O H5N1 continua a se estender nos outros países da Europa, matando pássaros selvagens: ele foi detectado pela primeira vez na Geórgia e em duas regiões alemãs.
Admitindo que é impossível erradicar a doença nos pássaros selvagens, o comissário europeu da saúde, Markos Kyprianou, declarou: ''Temos que garantir que ela não se propague nas granjas de criação de aves''.
Se a presença do H5N1, transmissível ao homem, for confirmada nos perus mortos na França, será a primeira vez que uma granja será atingida na Europa. Além disso, a França é o principal produtor e exportador de aves do continente.
Isso questionaria as medidas de prevenção aplicadas, pois os perus não eram criados ao ar livre, mas confinados, como aconselham as autoridades para evitar o contato com os pássaros selvagens.
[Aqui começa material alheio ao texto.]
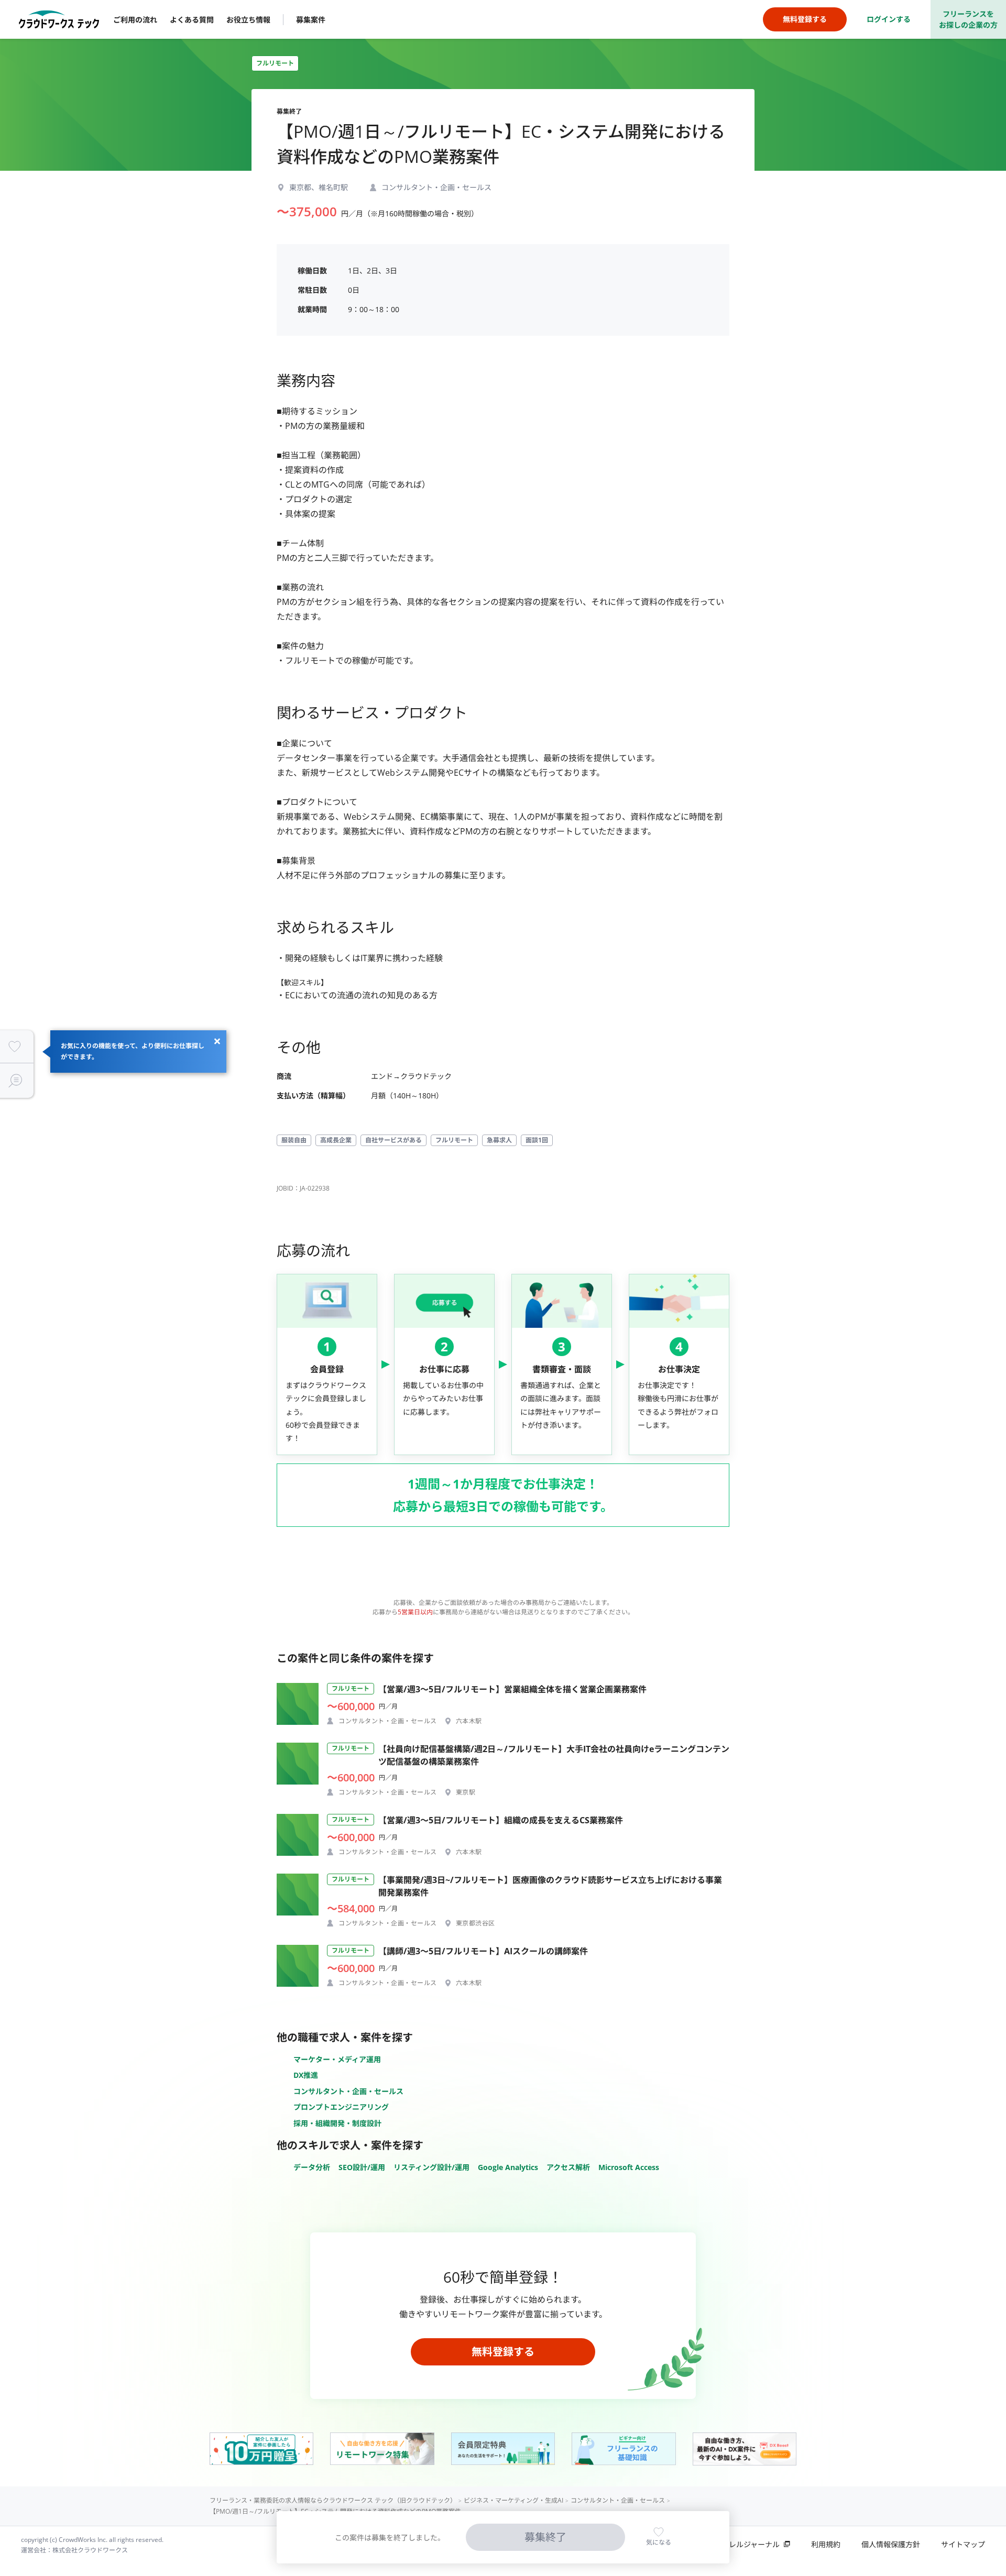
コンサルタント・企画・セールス (348, 2091)
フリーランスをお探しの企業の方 (968, 19)
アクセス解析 (568, 2167)
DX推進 (305, 2075)
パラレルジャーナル (747, 2544)
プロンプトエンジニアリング (341, 2107)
Segundo a Federação Francesa das Indústrias Avícolas, a granja pode ter sido contaminada ''por fezes de patos selvagens encontrados mortos nesses últimos dias na região''.
A zona de proteção, com barreiras e policiais para bloquear entradas e saídas, foi estendida após a descoberta de cinco novos casos suspeitos em cisnes, e o primeiro-ministro, Dominique de Villepin, supervisionou em Lyon (centro-leste) um primeiro exercício de simulação de uma pandemia de gripe aviária.
Na Geórgia, o vírus H5N1 foi descoberto em cisnes encontrados mortos no oeste. Na Alemanha, onde o primeiro caso de H5N1 havia sido detectado em 15 de fevereiro, o vírus acaba de atingir dois patos selvagens. Outro pato selvagem portador do H5N1 foi encontrado perto do lago de Constance, na fronteira com a Suíça e a Áustria.
Em Viena, os ministros europeus da Saúde resolveram lançar uma ''campanha na mídia'' para evitar a propagação de ''um sentimento de incerteza e de pânico''.
A multiplicação dos casos de contaminação de aves ''exige uma atenção especial e uma coordenação'', declarou a ministra da Saúde, Maria Rauch-Kallat, da Áustria - país que preside a União Européia.